Using Pictures as Data–What Toilets Look Like Based on Income Around the World

Being a gardener in the Northeast United States means finding hope in pictures of luscious gardens in Australia while enduring long, cold winter months. As I peruse the latest harvests in Brisbane, Queensland, I’m not really thinking of pictures as anything more than something to see and enjoy. I was amazed to find out that someone, specifically Anna Rosling Rönnlund, is using pictures to collect data. In doing so, she has changed my view of the world.

To address misconceptions about global development and find easier ways to display data (absent of complex charts and graphs), Anna invented Dollar Street. She lines up families by income on a sliding scale ranging from the poorest to the richest. The entire range can be compared, or the scale can be modified to view specific ranges of interest (e.g. middle income).

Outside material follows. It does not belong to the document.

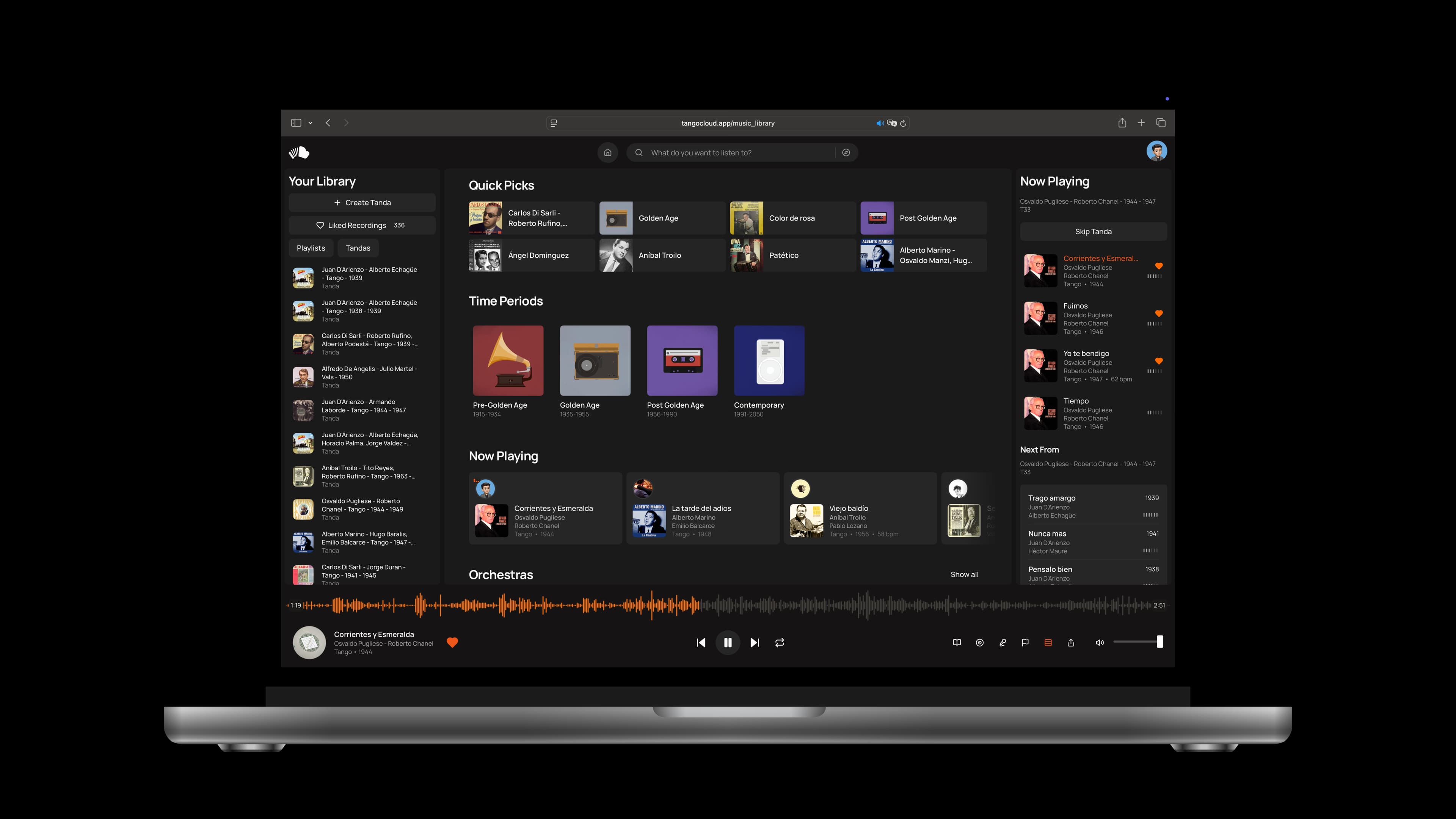Click the flag icon in player bar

The data, displayed as pictures, can be filtered by geography (e.g. world, specific country) and item of interest. The most popular items of interest include: beds, floors, hands, pets, teeth, toilets and toys.

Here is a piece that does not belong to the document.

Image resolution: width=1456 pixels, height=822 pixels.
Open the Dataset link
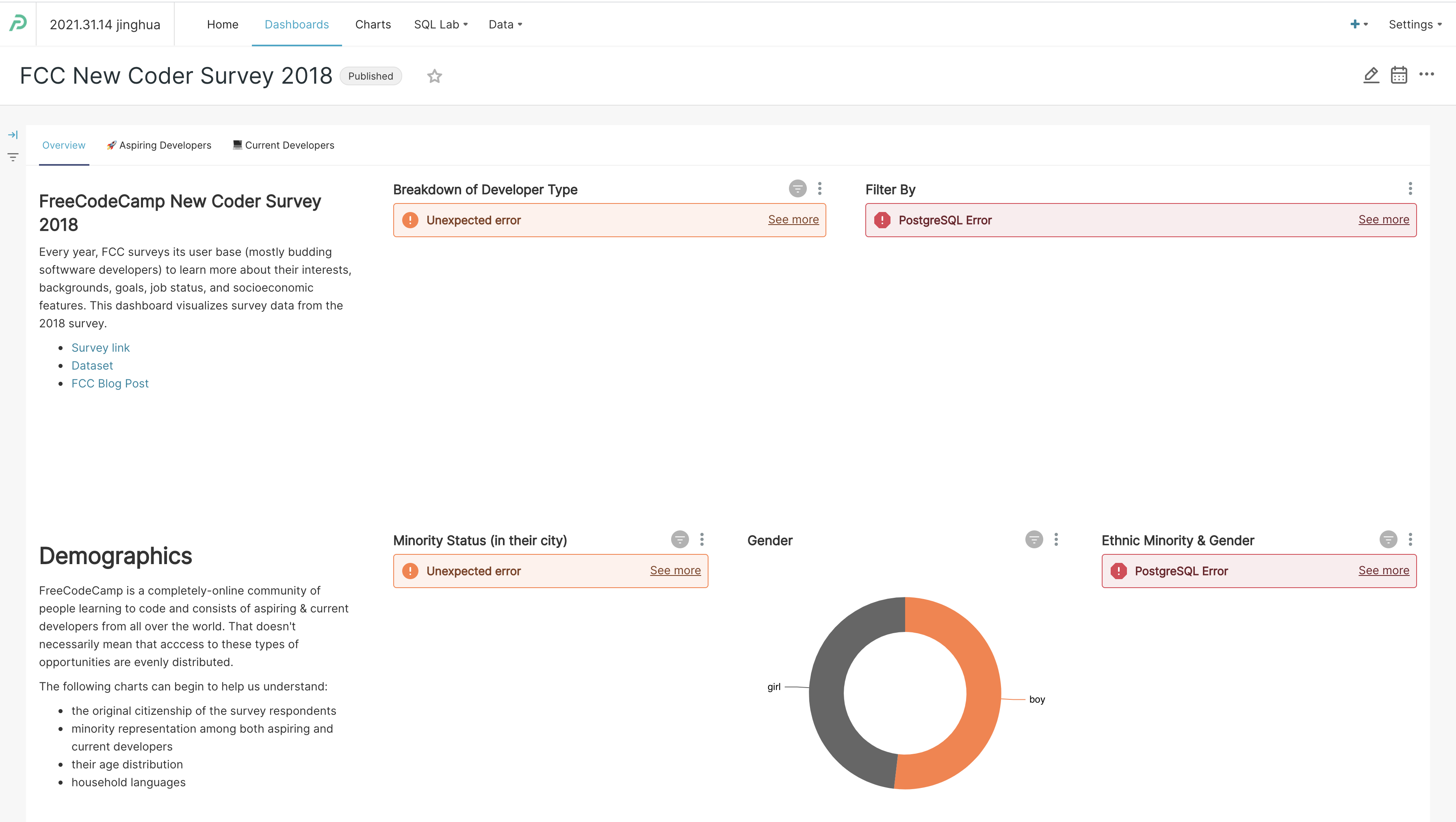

If you’re wondering why looking at pictures of toilets and toothbrushes around the world is important, take a moment to review the results of the Ignorance Survey. Respondents from four different countries, including the United States, took the ten-question quiz, and as hypothesized, grossly underestimated progress in the areas of vaccinations and extreme poverty. Almost half of the people taking the survey thought only 20% of the world’s one-year old children are vaccinated against measles when the correct response is more than 80%. Two-thirds of the participants thought extreme poverty has doubled in the last 20 years when the correct answer is that it has been reduced to almost half.

If you’re still wondering why it makes a difference to understand basic facts about global development, consider the impact of not knowing. In a world of globalization, business and politics are not confined to the borders of a country or even a continent. What happens in China, India or Russia can affect a manufacturing worker in the United States. Did you know that, right now, people in Venezuela are on the brink of starvation? If a news alert came across your phone stating the United States was planning an invasion of Venezuela, would you be educated enough to question why, or would you simply jump on the bandwagon of the most popular social media platform to join an anti-war or pro-war campaign?

While most of us probably don’t have the time or the interest to follow every global crisis, issue or observation, we can at least take a moment to audit our level of ignorance on how the rest of the world lives. If you are bored by newspaper articles or cut the cord on TV, take a minute to visit You won’t have to review complex charts or graphs because pictures provide all the data you need. It will change how you see the world.